FREE entry to Newcastle Art Gallery and Newcastle Museum will end under a new set of fees and charges proposed by Newcastle City Council.

Gallery entry would cost $5 for an adult, $10 for a family and $2 for a child between 12 and 18.

The museum would cost $5 for an adult, $12 for a family and $2 for a child aged four to 15, with a $3 concession.

The proposed fees, if adopted by the council, will end a long-standing policy of free entry.

The gallery fees especially look destined to add even further tension to strained relations between gallery supporters and the council administration.

The gallery and museum fees are among more than 2000 items and services being charged for by the council in a 100-page register to be on display for public comment from Wednesday next week.

The new fees register was part of a bundle of financial documents  endorsed by a majority of councillors in a vote last night.

 A council spokesperson confirmed the new museum and gallery fees but stressed that the public would have 28 days to comment on the changes and the council would then vote on the matter.

More than 40 further charges are listed as ‘‘new’’ in the art gallery section of the fees listings, with hire rates of up to $1450 depending on the number of guests and the day of the week.

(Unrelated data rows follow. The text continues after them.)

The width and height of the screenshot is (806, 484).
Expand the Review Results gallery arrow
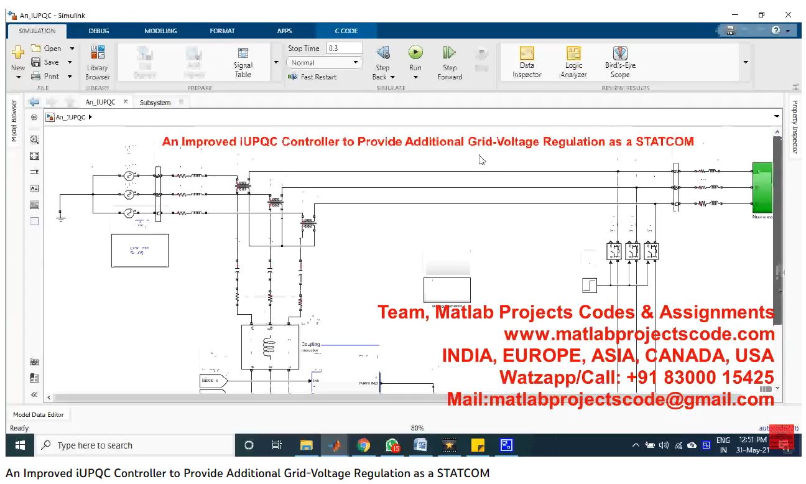click(746, 62)
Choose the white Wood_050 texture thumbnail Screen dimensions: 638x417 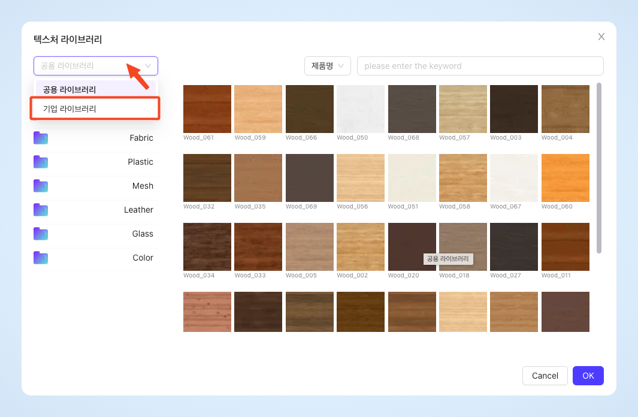point(361,109)
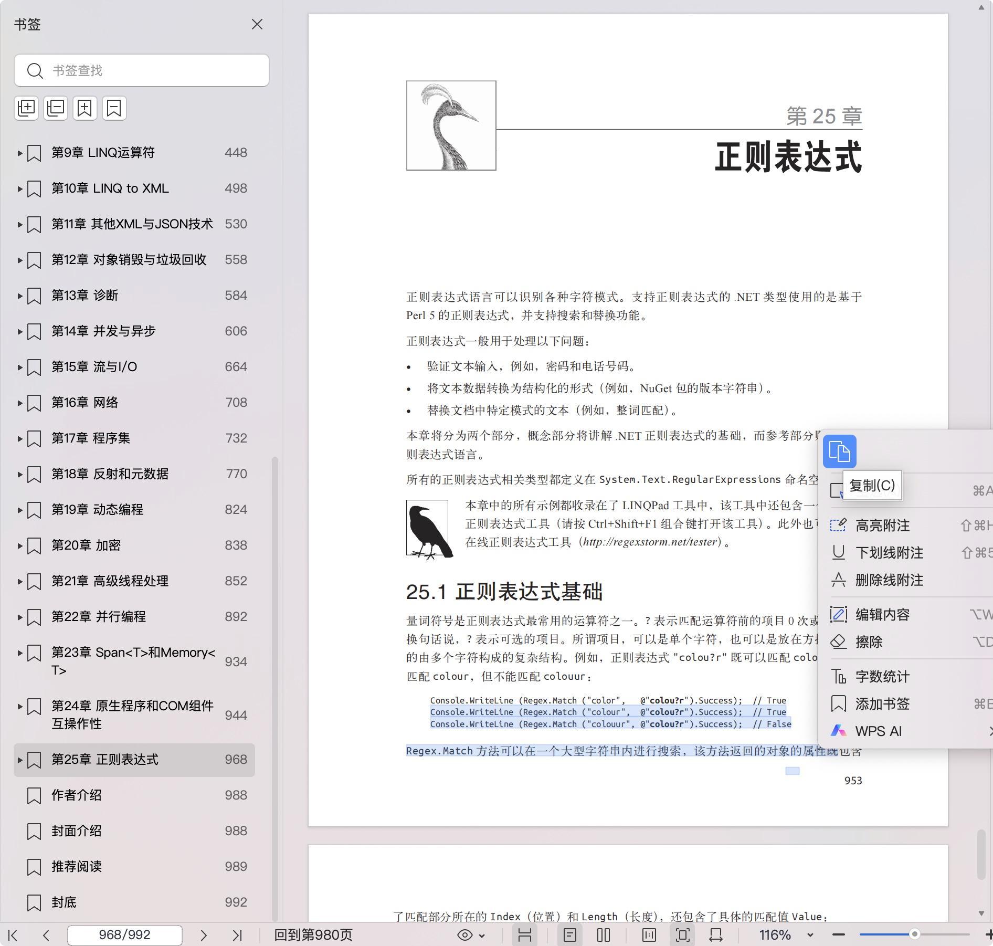
Task: Toggle two-page view mode
Action: click(604, 935)
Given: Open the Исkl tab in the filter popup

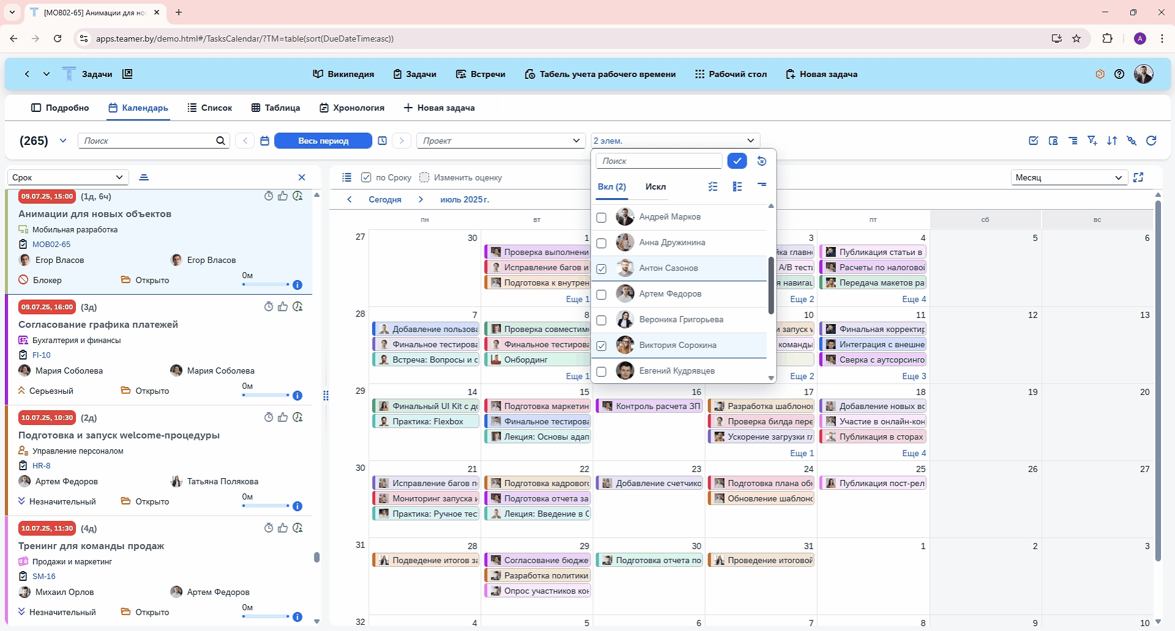Looking at the screenshot, I should click(655, 186).

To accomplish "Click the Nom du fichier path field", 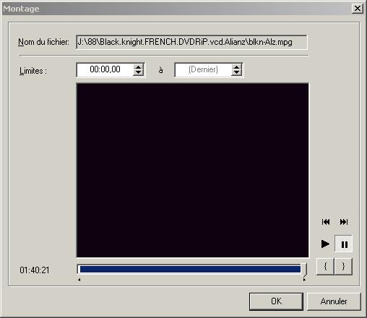I will click(191, 42).
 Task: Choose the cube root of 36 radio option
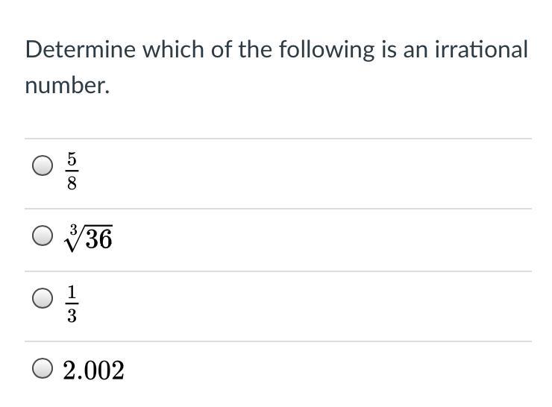tap(43, 236)
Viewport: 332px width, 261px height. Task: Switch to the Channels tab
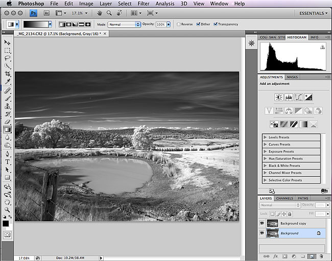tap(284, 198)
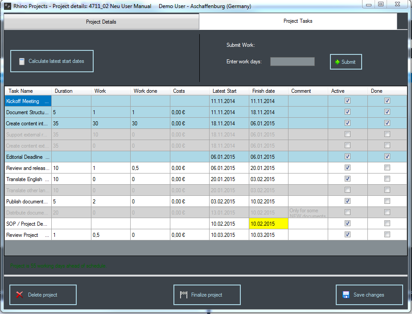The height and width of the screenshot is (314, 412).
Task: Mark Review Project task as Done
Action: click(387, 235)
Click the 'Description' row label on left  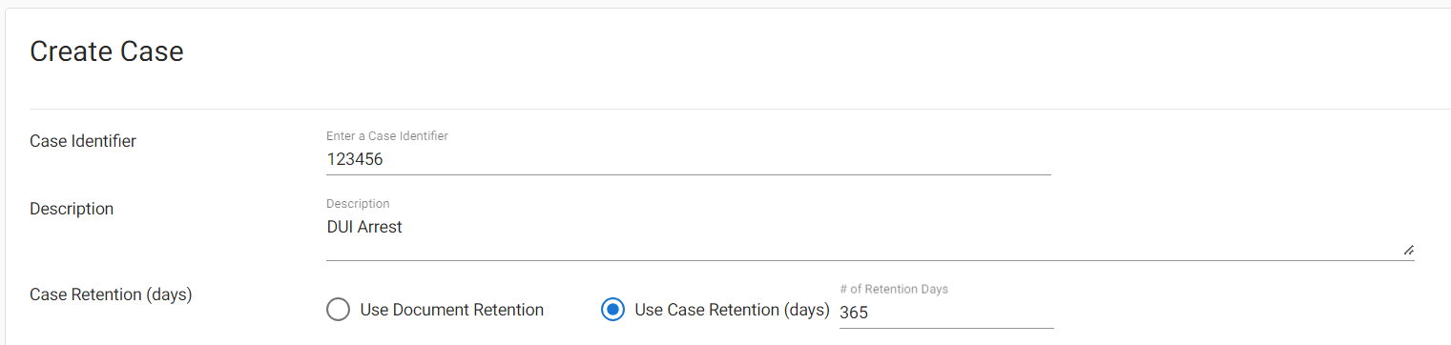[72, 209]
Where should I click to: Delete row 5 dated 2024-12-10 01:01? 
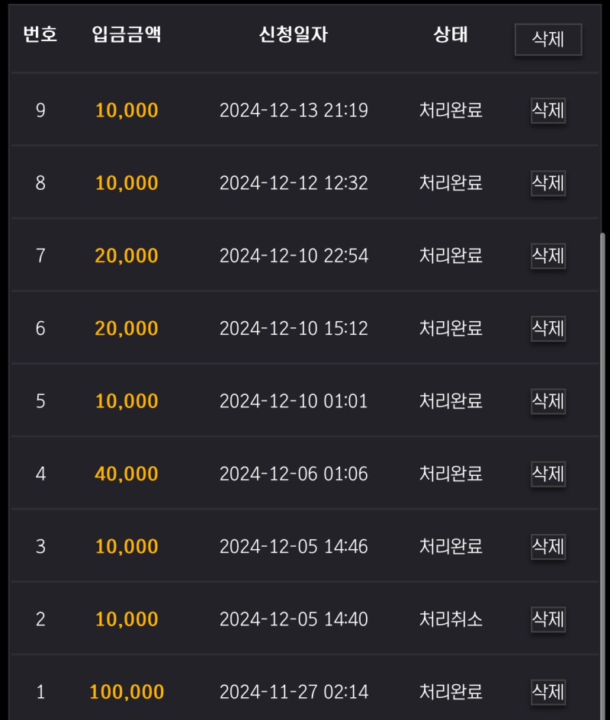[548, 401]
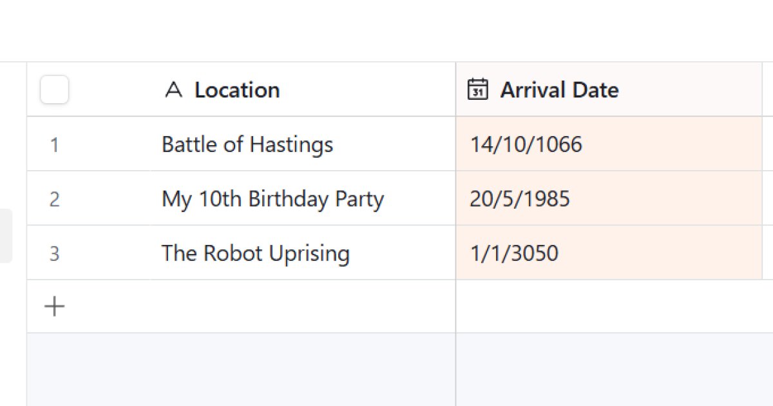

The register contains fee proposals from the coming financial year until 2017-18 and most charges appear to rise, although by relatively modest amounts.

At last night’s council meeting, Labor and Greens councillors opposed the idea of the council ‘‘endorsing’’ detailed financial plans before the community had a chance to comment on them, but their concerns were over-ridden by the Liberal and Independent majority led by lord mayor Jeff McCloy.

Debate centred on philosophical arguments about the need for rate rises, and the proposed fee hikes were not mentioned.

On the council’s financial plans for the coming years, Greens councillor Michael Osborne lamented a lack of  options to be put to the community, rather than a single proposal based on a substantial rate increase.

But council general manager Ken Gouldthorp told councillors  they were following ‘‘a process laid down by the Local Government Act ... which doesn’t allow multiple options’’.

Liberal Brad Luke said the imminent period of public display was only the start of the public consultation and the special rate variation included by the council in its budget forecasts  could not be levied without approval from the Independent Regulatory and Pricing Tribunal.

As the Newcastle Herald reported on Saturday, the council wants to lift rates by an average of about 6.6per cent from 2015 to 2020, an increase of more than twice the 3.2per cent the council expects the tribunal to allow under the normal rate-capping regime.

 Cr Luke said he had ‘‘always opposed rate increases’’ but he believed the council had ‘‘made the hard yards’’  to such a degree  so that a rate rise could be supported.

Liberal Lisa Tierney applauded the council’s drive to reduce its deficit, saying that the previous council had ‘‘put the cart before the horse’’ by seeking rate rises before ensuring financial ‘‘sustainability’’.